_PROBLEM_
Copy the stretch from the line containing "Identify the location" through the end of the records, swapping "Service Selection" for "Service Menu" and leaving everything else unchanged. Leave the pictures out.
──────── SOURCE DATA
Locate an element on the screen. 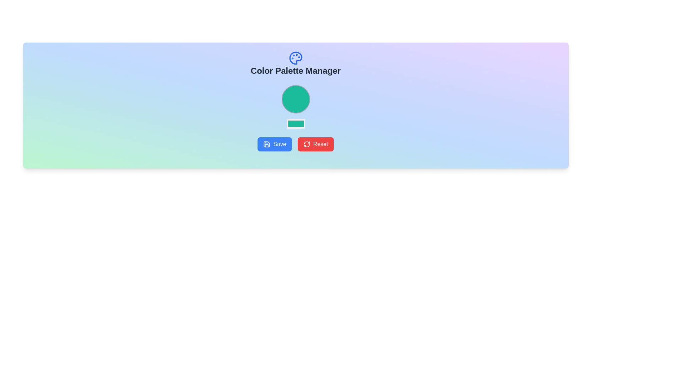  the 'Save' feature by clicking on the graphical icon representing the 'Save' functionality, which is part of the leftmost button labeled 'Save' near the middle-bottom of the interface is located at coordinates (266, 144).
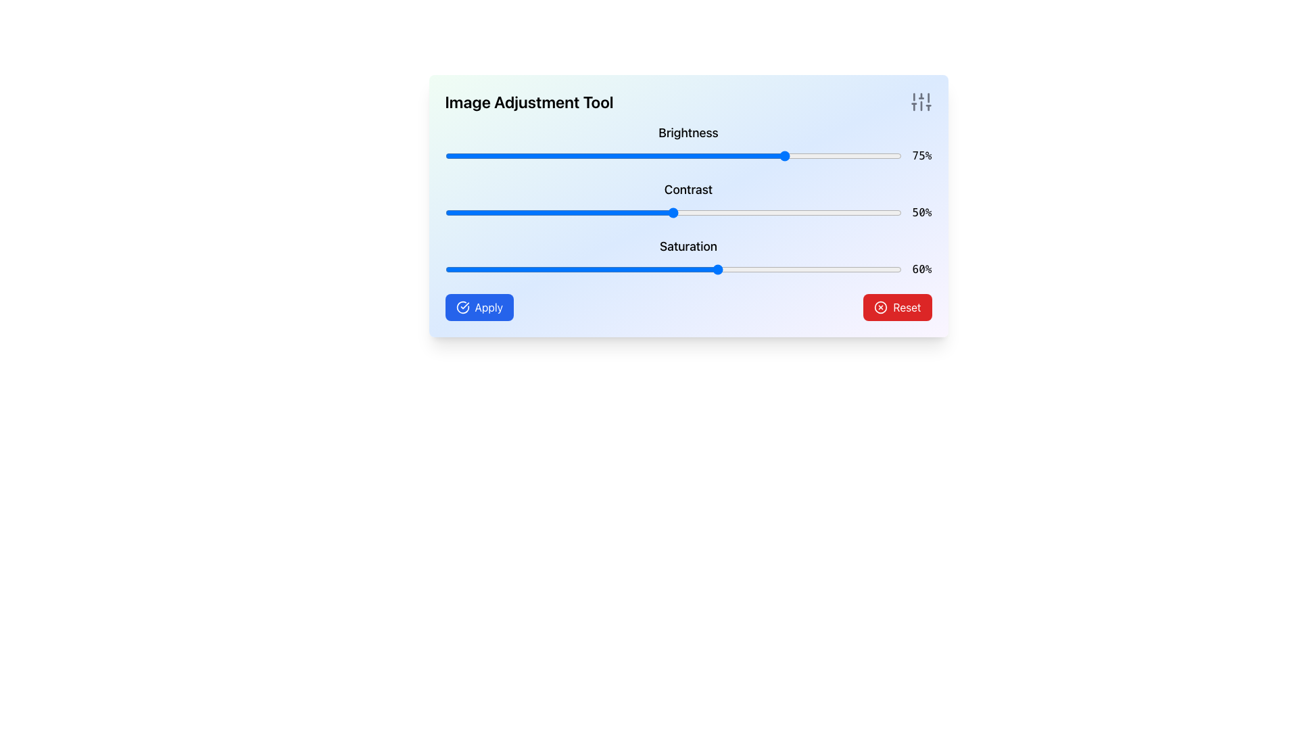 The width and height of the screenshot is (1298, 730). Describe the element at coordinates (622, 213) in the screenshot. I see `contrast` at that location.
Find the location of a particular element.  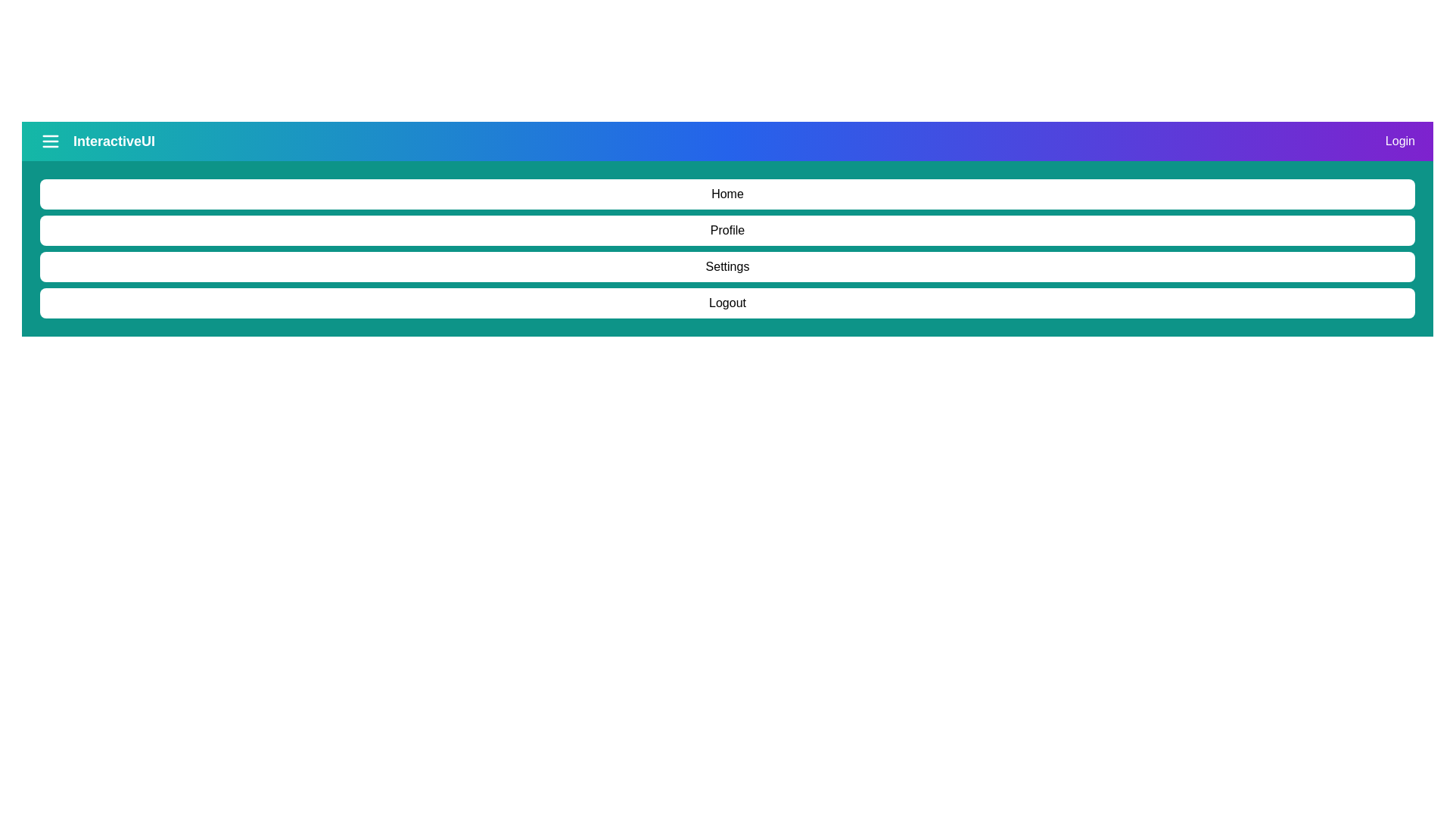

the menu option Logout from the DynamicAppBar is located at coordinates (727, 303).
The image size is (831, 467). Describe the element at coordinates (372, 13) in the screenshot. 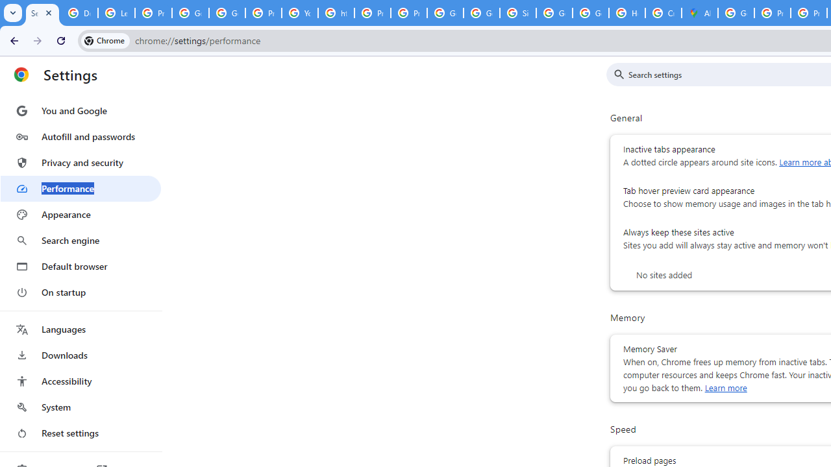

I see `'Privacy Help Center - Policies Help'` at that location.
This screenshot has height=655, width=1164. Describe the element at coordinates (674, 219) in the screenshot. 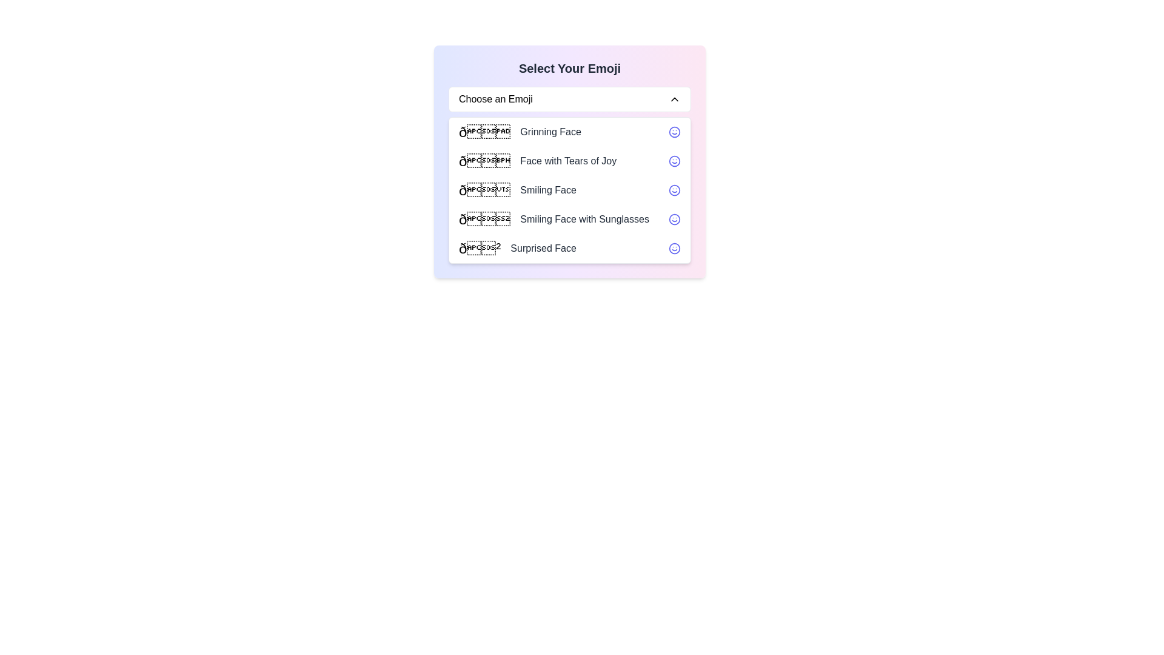

I see `the circular SVG element that represents part of a smiling face with sunglasses icon in the fourth row of the emoji dropdown menu` at that location.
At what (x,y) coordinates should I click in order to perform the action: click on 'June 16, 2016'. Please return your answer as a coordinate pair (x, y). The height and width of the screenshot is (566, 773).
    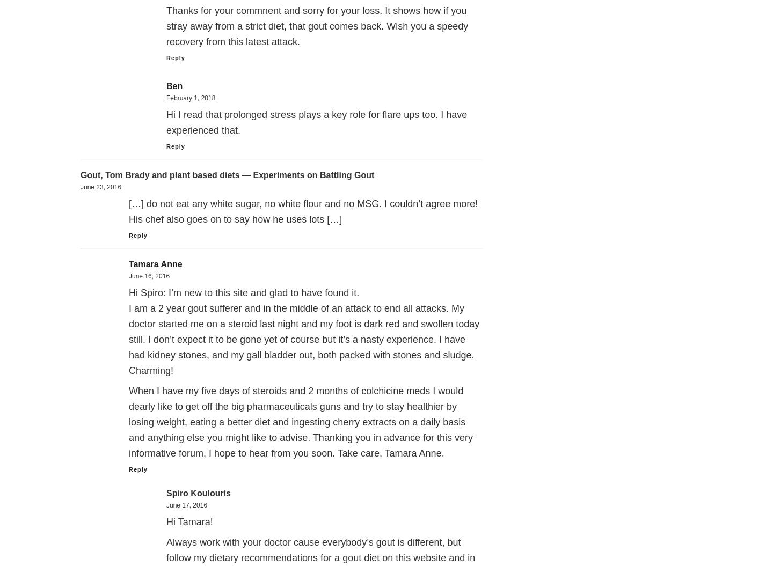
    Looking at the image, I should click on (149, 277).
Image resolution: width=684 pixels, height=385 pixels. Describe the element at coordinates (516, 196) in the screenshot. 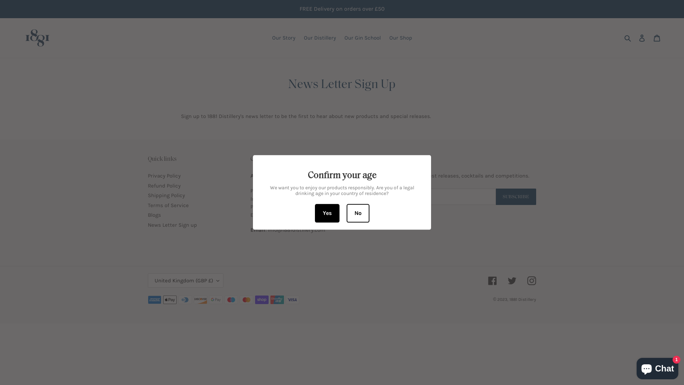

I see `'SUBSCRIBE'` at that location.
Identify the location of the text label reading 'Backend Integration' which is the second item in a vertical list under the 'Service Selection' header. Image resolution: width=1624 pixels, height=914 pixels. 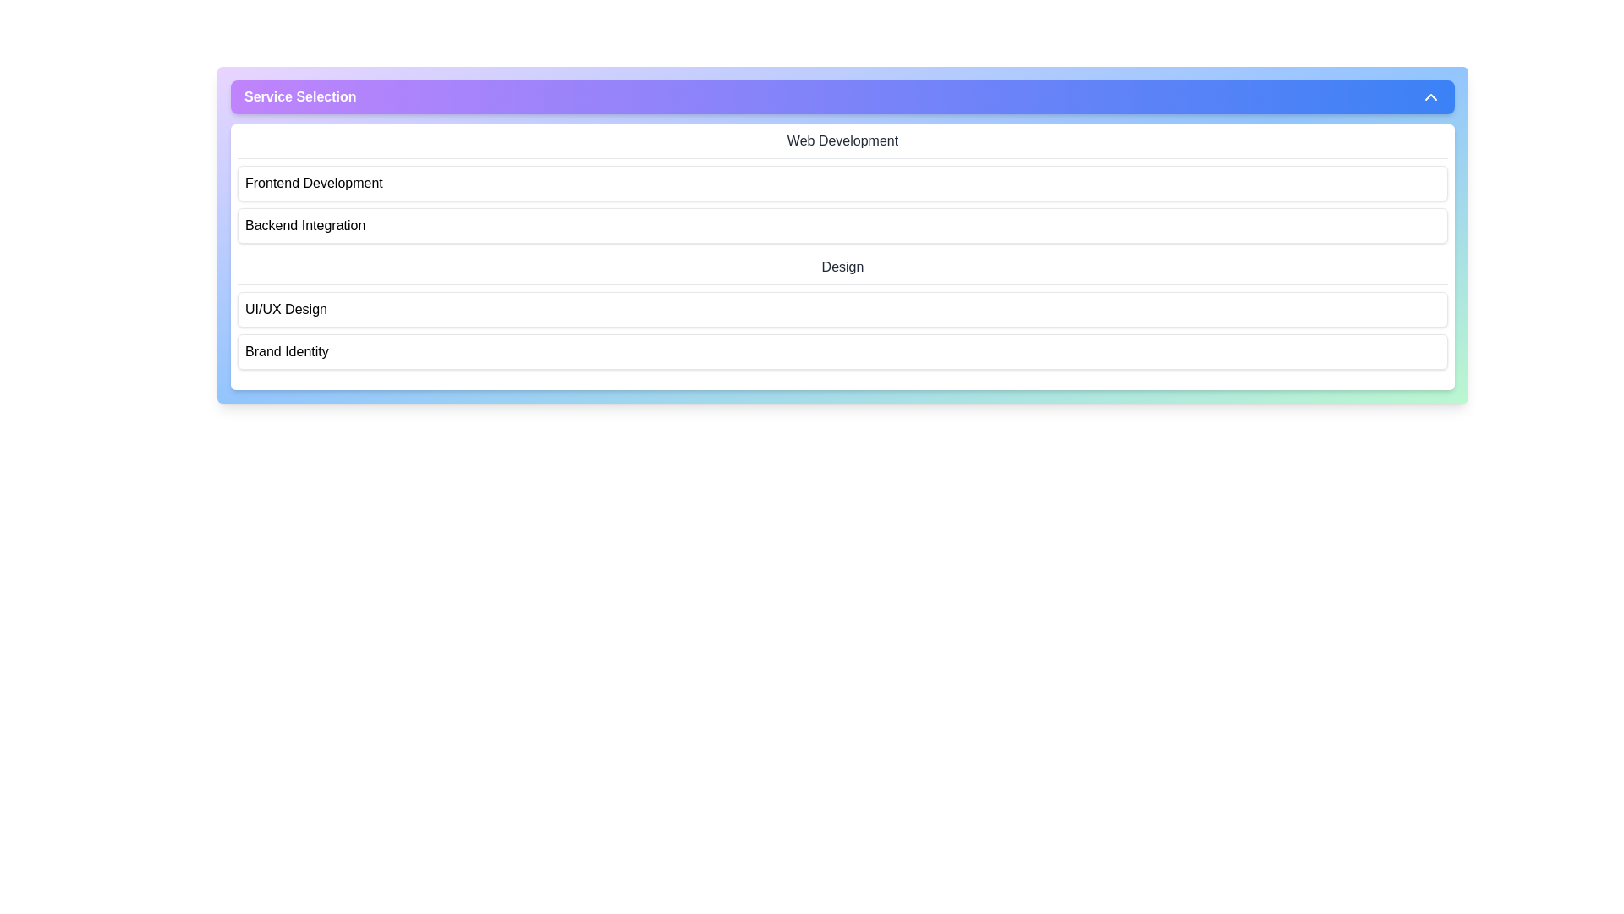
(305, 224).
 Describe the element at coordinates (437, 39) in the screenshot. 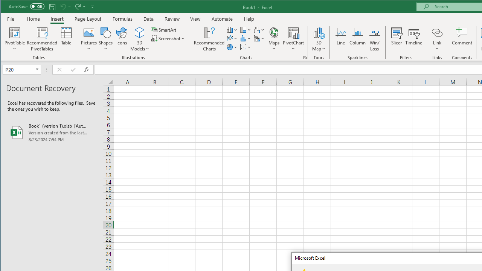

I see `'Link'` at that location.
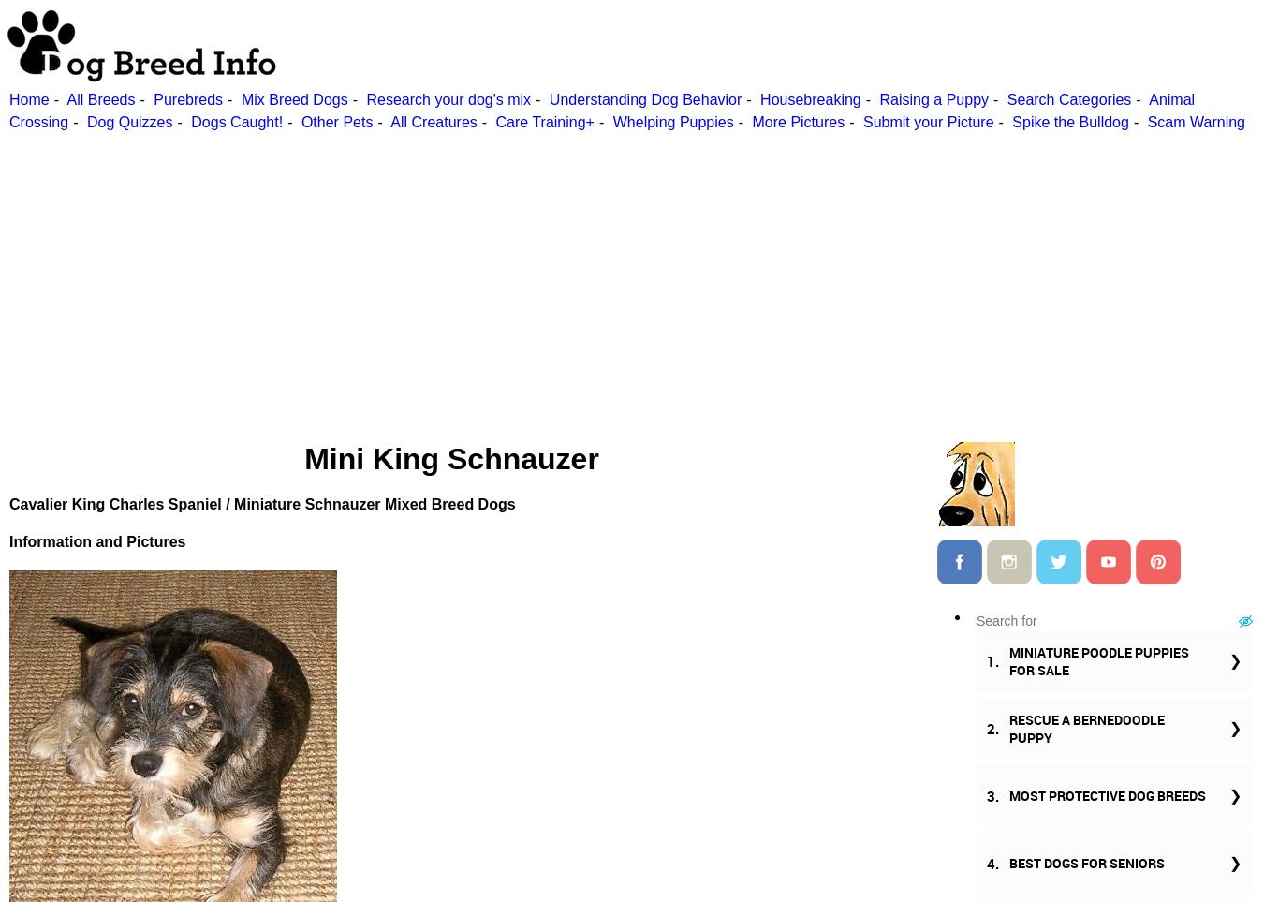 The height and width of the screenshot is (902, 1264). I want to click on 'Understanding Dog Behavior', so click(549, 98).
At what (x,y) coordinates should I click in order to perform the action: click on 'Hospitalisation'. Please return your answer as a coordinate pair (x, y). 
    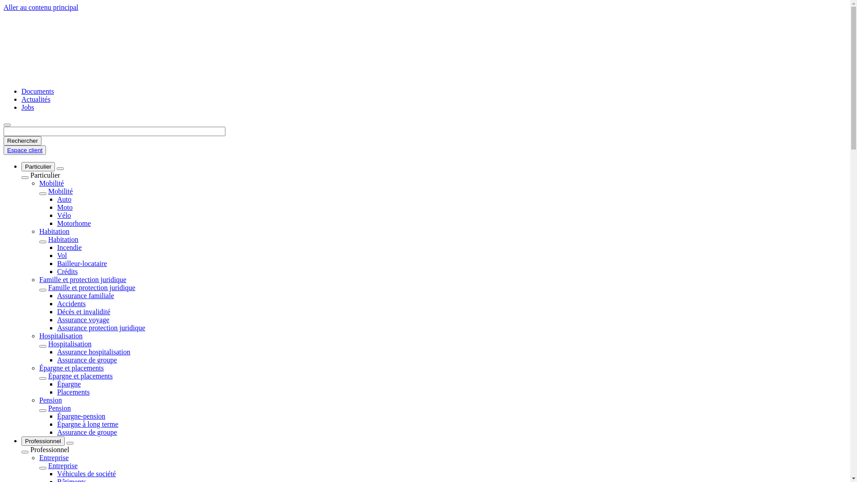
────────────────
_ANSWER TO THIS EXERCISE_
Identify the location of the text label reading 'Backend Integration' which is the second item in a vertical list under the 'Service Menu' header. Image resolution: width=1624 pixels, height=914 pixels. 
(305, 224).
 Describe the element at coordinates (437, 39) in the screenshot. 

I see `'Link'` at that location.
 The height and width of the screenshot is (902, 1264). I want to click on 'Understanding Dog Behavior', so click(549, 98).
At what (x,y) coordinates should I click in order to perform the action: click on 'Hospitalisation'. Please return your answer as a coordinate pair (x, y). 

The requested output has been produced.